Den ereignisreichen Revolutionszeiten im Sommer 1849 entfloh Schumann, der immer wieder unter dem Aufbrechen seiner Nervenkrankheit litt, in der ruhigen Umgebung im Süden Dresdens. Zunächst fand die Familie Zuflucht in Maxen. Das Rittergut der preußischen Majorsfamilie Serre (heute Caritas-Altenheim) zog schon den Dichter Hans Christian Andersen an. Später zogen die Schumanns weiter nach Kreischa, das noch heute als Kurort mit Ruhe ausstrahlt. Gegenüber dem Rathaus an einem romantischen Teich erinnert eine Büste an den Aufenthalt des Komponisten, der hier vor allem Lieder verfasste.

Schumann-Büste in Kreischa
Foto: Christoph Münch

Noch einmal versuchte Schumann, in Dresden Karriere zu machen. Als Richard Wagner aufgrund seiner Beteiligung an der Revolution Dresden verlassen musste und seine Stelle frei wurde, versuchte Schumann, Nachfolger zu werden. Doch Schumanns romantische Oper „Genoveva", die es bis heute nicht in das Repertoire der Opernhäuser geschafft hatte, überzeugte schon den damaligen Intendanten nicht, dass Schumann die Lücke Wagners schließen könnte.

Kurze Karriere in Düsseldorf / Tod in Bonn

So bewarb sich Schumann - enttäuscht von den „Philistern" - schließlich unter Vermittlung seines Freundes Hiller auf die Stelle des städtischen Musikdirektors in Düsseldorf.
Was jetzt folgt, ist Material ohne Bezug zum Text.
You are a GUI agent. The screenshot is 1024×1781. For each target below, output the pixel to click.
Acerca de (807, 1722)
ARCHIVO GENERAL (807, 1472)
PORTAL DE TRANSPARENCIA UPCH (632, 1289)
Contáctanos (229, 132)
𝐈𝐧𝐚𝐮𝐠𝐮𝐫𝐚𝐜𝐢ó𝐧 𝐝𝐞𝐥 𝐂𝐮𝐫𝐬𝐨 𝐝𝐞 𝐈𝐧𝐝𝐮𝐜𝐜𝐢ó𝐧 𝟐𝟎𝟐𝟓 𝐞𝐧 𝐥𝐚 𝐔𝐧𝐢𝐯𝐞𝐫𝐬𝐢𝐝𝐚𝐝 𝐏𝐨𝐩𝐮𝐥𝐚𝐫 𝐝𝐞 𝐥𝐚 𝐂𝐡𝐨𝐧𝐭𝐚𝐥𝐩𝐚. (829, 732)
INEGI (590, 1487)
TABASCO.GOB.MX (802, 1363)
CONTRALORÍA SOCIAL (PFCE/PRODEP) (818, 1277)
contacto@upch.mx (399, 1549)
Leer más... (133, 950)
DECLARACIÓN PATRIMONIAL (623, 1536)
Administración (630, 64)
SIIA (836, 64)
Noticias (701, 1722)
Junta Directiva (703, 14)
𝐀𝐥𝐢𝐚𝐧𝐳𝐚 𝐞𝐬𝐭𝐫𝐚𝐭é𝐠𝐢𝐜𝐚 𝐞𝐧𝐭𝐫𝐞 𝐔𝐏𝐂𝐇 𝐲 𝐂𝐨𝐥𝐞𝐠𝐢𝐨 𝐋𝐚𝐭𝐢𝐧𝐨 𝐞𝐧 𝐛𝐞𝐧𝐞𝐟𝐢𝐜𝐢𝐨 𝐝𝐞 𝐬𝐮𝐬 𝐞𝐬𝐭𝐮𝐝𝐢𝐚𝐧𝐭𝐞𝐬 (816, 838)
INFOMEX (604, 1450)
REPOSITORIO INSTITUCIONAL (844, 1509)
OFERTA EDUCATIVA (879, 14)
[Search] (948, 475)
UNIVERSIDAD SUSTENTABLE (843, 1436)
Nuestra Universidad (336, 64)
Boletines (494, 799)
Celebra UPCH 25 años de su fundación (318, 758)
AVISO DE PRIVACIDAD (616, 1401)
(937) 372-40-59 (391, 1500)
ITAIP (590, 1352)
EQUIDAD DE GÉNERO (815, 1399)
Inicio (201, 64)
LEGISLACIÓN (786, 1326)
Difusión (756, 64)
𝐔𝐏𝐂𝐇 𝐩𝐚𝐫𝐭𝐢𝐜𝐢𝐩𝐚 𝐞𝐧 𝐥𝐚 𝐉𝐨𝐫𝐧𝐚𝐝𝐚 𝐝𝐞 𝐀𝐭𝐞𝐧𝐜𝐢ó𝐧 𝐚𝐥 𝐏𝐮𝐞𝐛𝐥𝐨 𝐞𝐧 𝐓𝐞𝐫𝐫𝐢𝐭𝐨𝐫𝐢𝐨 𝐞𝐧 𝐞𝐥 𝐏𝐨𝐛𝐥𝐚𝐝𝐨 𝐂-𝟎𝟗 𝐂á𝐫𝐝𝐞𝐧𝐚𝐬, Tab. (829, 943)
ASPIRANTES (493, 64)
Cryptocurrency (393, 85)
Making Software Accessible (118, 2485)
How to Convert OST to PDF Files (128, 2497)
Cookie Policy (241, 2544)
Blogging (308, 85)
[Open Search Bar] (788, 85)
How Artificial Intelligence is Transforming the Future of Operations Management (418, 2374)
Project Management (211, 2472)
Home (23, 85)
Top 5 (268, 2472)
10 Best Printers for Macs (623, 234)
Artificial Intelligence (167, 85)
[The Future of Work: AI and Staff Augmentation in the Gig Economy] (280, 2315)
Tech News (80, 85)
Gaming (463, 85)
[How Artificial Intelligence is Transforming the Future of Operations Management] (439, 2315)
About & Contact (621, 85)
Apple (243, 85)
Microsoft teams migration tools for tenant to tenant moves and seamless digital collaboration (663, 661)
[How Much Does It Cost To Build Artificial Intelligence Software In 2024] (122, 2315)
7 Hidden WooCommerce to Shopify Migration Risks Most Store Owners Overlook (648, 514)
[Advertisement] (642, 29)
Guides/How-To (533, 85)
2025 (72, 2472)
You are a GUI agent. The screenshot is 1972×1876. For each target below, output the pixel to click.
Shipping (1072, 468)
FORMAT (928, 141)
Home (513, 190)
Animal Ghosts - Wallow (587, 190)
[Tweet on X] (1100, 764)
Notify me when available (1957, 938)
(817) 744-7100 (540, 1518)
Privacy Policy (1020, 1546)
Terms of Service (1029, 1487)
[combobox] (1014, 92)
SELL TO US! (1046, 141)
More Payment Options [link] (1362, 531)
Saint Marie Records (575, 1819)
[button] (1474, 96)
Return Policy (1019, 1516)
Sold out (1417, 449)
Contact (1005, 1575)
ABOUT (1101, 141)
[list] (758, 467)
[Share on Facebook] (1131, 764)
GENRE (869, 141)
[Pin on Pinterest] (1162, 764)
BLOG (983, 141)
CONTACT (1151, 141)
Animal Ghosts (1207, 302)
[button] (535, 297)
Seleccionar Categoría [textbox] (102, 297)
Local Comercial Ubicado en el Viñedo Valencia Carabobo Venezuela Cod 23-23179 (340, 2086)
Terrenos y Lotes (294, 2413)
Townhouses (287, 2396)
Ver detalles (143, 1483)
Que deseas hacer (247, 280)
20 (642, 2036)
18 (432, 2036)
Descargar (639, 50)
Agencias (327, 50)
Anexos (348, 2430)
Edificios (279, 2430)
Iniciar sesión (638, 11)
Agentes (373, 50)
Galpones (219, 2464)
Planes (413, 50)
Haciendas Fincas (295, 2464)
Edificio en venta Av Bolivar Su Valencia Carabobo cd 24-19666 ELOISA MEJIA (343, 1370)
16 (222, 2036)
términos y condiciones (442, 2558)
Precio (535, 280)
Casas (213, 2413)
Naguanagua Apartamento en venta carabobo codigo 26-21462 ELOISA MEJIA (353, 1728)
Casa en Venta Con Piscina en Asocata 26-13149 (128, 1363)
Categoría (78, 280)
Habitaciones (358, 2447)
Am 1. September 1850 verließen Robert und Clara Schumann zusammen mit ihren mittlerweile vier Kindern die Stadt an der Elbe und zogen an den Rhein. Das Düsseldorfer Glück war kurz. Große Erfolge wechselten mit Streit und Intrigen, dazu kam die immer schwerer werdende Krankheit. 1854 trat Schumann von seinem Amt zurück und wurde in die Nervenheilanstalt in Endenich bei Bonn gebracht. Hier starb er am 28. Juli 1856.

Schumanns Erbe heute

Vier Jahre nach dem Weggang Schumanns erfüllte sich mit der Gründung des „Tonkünstlervereins" ein Wunsch des Komponisten: die Etablierung einer festen Konzertgesellschaft.

Der 1854 gegründete Dresdner Tonkünstler-Verein, dessen Ehrenmitglied Clara Schumann 1866 wurde, gilt als Vorläufer der heutigen "Kammermusik der Staatskapelle Dresden". Diese pflegt das Erbe Schumanns bis heute.

Im Stadtbild erinnert ein Denkmal am Zwingerteich hinter dem Opernrestaurant an den Komponisten, der mit seinen hier entstandenen Werken der Welt viele schöne Stunden klanglicher Erlebnisse hinterlassen hat.

Im Museum der Dresdner Romantik im Kügelgenhaus an der Hauptstraße in der Neustadt erinnert eine tafel an Schumanns Dresdner Zeit. Zudem zeigt ein Medaillon des in Pulsnitz geborenen Dresdner Bildhauers Ernst Rietschel Robert und Clara. Der berühmte Dresdner Sänger Peter Schreier veranstaltet zudem jedes Jahr eine kleine Konzertreihe im benachbarten Ort Kreischa, wo Schumann die Revolutionszeit verbrachte.

Dresden mit Clara Schumann erleben

Eine Zeitreise auf den Spuren der Schumanns in Dresden bietet der Veranstalter Compact Tours an. »Clara Schumann« führt auf Anfrage Gruppen im historischen Kostüm höchst persönlich durch die Stadt. Kleine Musikeinspielungen und Erlebnisberichte lassen dabei »Claras« Welt lebendig werden.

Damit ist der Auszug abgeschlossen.